Hasso-Plattner-Institut
Prof. Dr. Felix Naumann
  
 

Tim's Ideas for Theses

Please note, that everything listed below are only rough ideas. Their intention is to give you a broader sense of what could be done. See it as seed ideas for a thesis, maybe it needs more, maybe it's too complex. Feel free to read between the lines, extend ideas, go in depth or combine them if applicable and contact me with your questions or proposals.

This is part of my personal backlog of things I find interesting or am/was working on to some extent.

Email Classification

For managing an email inbox and especially for an email exploration tool for forensic reasons, classifying emails is an important step for processing a (large) corpus of emails. Imagine inboxes of several employees are audited after a case of fraud. Fixed classifiers can act as filters to reduce the amount of mails to look at and steer the search for relevant documents towards the case. Fixed classifiers could identify personal emails, irrelevant information from mailing list, mails where decisions are made, appointments are proposed, meetings are summarised, ... [ANLP]

This task could also be hierarchical in the sense that mails with invoices (determined by the fixed classifier) are then clustered in an unsupervised fashion. Features not only involve the content, but also information flow patterns through the social network graph.

Email deconstruction

Working with email corpora, no matter if you consider social network analysis, topic modeling, text mining, language processing or other tasks, raises the issue of noisy data. Emails contain entire threads of conversations, where previous parts are contained as copies along with their metadata (sender, recipients, date, forwards/answers,...). Detecting parts of those mails enables us to reconstruct the true social network, deduplicate content in the corpus and have clean text.

We have a working prototype that classifies lines as part of a header or email body and splits conversations. This prototype can be improved, for example by training a deep belief recurrent artificial neural network (or similar) in an unsupervised fashion and then teaching it with labelled samples how to split mails. Further, we want to detect signatures and common phrases at the start and end of mails, that introduce noise in downstream tasks.

Document Classification

Part of our research involves handling large collections of diverse files ranging from contracts, memos, photos to emails and more. In order to make such a collection more accessible, a first step would be to classify the documents, such that more specialised downstream tasks can be applied with higher accuracy. Our project partner suggested about 400 classes and subclasses for internal documents. A masters student would have to work on other data though, such as those attached in the Enron Corpus.

Downstream tasks could involve the extraction of contract partners, salient entities/phrases, or time related information.

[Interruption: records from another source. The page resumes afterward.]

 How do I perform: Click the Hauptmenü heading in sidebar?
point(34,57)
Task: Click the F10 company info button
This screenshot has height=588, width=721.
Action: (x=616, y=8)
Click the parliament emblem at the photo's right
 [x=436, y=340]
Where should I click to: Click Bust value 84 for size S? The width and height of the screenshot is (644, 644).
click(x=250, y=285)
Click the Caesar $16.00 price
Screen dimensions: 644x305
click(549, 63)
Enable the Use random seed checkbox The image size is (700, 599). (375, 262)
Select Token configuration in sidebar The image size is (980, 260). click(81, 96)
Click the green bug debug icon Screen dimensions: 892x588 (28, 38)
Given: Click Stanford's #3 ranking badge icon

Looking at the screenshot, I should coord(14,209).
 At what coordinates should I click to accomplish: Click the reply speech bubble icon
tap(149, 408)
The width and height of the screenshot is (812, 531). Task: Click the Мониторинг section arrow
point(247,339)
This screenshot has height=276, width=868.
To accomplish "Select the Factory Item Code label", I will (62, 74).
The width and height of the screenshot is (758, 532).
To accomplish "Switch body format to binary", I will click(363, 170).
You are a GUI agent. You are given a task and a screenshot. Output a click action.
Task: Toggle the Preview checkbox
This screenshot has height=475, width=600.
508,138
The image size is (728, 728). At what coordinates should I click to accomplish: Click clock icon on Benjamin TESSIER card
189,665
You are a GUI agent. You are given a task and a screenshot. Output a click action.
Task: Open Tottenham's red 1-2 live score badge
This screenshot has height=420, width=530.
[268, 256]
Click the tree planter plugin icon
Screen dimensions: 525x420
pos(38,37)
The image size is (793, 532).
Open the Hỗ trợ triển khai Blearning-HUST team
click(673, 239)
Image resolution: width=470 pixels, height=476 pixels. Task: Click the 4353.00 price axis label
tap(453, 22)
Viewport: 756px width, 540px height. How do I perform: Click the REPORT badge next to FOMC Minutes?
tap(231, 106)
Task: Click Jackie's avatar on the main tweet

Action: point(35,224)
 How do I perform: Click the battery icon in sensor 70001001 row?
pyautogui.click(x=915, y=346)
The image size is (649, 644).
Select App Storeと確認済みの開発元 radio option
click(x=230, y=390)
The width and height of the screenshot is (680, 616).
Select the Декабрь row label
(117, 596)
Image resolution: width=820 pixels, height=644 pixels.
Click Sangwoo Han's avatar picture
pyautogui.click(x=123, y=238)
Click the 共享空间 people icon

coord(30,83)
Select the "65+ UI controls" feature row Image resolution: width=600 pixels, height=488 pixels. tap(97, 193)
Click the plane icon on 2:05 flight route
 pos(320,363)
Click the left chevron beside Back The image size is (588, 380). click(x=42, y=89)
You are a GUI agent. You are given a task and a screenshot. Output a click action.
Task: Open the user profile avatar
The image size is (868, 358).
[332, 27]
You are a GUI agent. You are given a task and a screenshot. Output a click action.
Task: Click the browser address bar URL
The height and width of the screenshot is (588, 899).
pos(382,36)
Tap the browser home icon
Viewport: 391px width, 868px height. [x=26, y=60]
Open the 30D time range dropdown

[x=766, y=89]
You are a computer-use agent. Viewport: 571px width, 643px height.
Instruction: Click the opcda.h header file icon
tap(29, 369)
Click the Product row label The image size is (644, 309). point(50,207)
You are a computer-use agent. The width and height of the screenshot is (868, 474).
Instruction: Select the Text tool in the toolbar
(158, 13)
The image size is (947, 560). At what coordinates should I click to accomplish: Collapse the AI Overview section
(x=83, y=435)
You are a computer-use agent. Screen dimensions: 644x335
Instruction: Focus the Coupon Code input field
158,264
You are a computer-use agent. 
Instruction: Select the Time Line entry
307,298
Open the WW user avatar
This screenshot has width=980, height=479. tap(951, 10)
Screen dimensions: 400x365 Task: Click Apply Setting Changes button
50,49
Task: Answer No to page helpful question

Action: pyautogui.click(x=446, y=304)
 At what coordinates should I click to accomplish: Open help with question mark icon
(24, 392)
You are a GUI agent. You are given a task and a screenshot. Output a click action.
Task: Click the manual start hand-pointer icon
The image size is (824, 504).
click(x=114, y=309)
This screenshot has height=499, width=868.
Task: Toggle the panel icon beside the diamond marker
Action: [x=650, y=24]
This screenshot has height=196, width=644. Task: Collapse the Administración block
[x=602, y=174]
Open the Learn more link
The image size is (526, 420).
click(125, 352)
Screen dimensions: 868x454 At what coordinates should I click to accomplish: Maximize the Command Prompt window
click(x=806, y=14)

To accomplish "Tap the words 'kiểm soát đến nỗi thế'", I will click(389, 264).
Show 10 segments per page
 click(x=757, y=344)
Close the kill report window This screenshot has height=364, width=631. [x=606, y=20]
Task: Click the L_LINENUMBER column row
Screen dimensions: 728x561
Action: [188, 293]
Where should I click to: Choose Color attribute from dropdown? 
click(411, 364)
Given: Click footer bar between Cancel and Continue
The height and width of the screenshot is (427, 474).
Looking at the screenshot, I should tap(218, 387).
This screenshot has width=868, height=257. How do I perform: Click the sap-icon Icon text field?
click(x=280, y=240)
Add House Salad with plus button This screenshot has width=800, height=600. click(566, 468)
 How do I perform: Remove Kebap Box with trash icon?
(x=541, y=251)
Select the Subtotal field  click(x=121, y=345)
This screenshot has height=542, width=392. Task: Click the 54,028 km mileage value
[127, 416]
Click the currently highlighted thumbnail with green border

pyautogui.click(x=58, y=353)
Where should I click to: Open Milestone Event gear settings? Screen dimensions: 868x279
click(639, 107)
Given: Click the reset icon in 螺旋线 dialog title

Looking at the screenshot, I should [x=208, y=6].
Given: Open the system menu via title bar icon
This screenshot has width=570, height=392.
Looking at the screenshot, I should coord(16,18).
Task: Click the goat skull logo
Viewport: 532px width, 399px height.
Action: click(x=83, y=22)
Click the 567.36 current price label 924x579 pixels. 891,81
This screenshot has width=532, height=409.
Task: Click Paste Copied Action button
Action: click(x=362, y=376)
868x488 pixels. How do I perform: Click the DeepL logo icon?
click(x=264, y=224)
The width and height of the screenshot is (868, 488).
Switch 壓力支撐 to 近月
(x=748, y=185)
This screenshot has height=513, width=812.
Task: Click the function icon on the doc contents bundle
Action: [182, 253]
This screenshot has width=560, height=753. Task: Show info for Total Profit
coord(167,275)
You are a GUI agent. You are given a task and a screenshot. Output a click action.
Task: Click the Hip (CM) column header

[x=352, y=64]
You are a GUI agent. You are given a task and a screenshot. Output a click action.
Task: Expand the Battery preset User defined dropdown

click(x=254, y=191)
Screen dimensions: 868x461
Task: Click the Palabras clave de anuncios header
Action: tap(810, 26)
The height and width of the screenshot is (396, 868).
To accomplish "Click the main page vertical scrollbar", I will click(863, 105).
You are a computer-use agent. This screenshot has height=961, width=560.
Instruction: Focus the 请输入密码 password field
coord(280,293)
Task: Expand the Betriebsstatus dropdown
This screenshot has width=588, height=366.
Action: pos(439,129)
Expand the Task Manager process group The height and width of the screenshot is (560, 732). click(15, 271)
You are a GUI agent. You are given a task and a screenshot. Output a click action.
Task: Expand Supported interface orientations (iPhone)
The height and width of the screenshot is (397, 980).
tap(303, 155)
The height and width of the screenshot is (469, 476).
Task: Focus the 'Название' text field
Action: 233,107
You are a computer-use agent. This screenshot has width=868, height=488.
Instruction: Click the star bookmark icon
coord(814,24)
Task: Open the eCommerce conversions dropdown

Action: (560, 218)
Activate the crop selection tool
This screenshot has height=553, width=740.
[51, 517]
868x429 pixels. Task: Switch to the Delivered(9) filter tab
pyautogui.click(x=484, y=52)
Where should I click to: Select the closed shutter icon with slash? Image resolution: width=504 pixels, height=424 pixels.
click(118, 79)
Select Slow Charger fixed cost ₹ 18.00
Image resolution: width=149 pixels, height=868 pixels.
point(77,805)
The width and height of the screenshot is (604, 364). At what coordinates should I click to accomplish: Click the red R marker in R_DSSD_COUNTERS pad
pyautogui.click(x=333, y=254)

Data Visualisation and Enrichment

Our goal of the Business Communication Analysis project is to make large collections of files explorable in the context of a forensic investigation by an auditor looking in to a case of fraud or similar occasions. Given a diverse set of extraction and classifcation techniques is just the first step towards an automatic exploration. However, lists of words and numbers are not very helpful.

We need novel ideas to visualise previously extracted or generated information. That involves the combination of people in a conversation in a time based context, identifying events, temporal salient phrases/entities, flow of information or simply timelines, where abstract "topics" link to higher resolution information and/or ultimately the original documents and/or their connection to others. Everything can be enriched/linked with external knowledge, such as a network of company relationships we developed in our group.

The goal is to provide a powerful toolkit to special investigators to make their work more efficient by providing a useful overview of what is inside the document collection, far, far beyond filename and date of creation.

Document Segmentation and Labelling

[to be clarified]

(Visually) segment blocks in a document and classify the type of that block. Context: a collection of scanned documents has to be analysed. Running OCR on individual blocks as opposed to first run OCR and than try to identify blocks might be easier, as documents' layouts originally are meant to make it easier for humans to find the information they are looking for. This becomes especially helpful once we have document classification in place and know, that something is a receipt for example. Segmenting it and using ANNs or CRFs to create a labelled mask would help to extract meta-data about that document.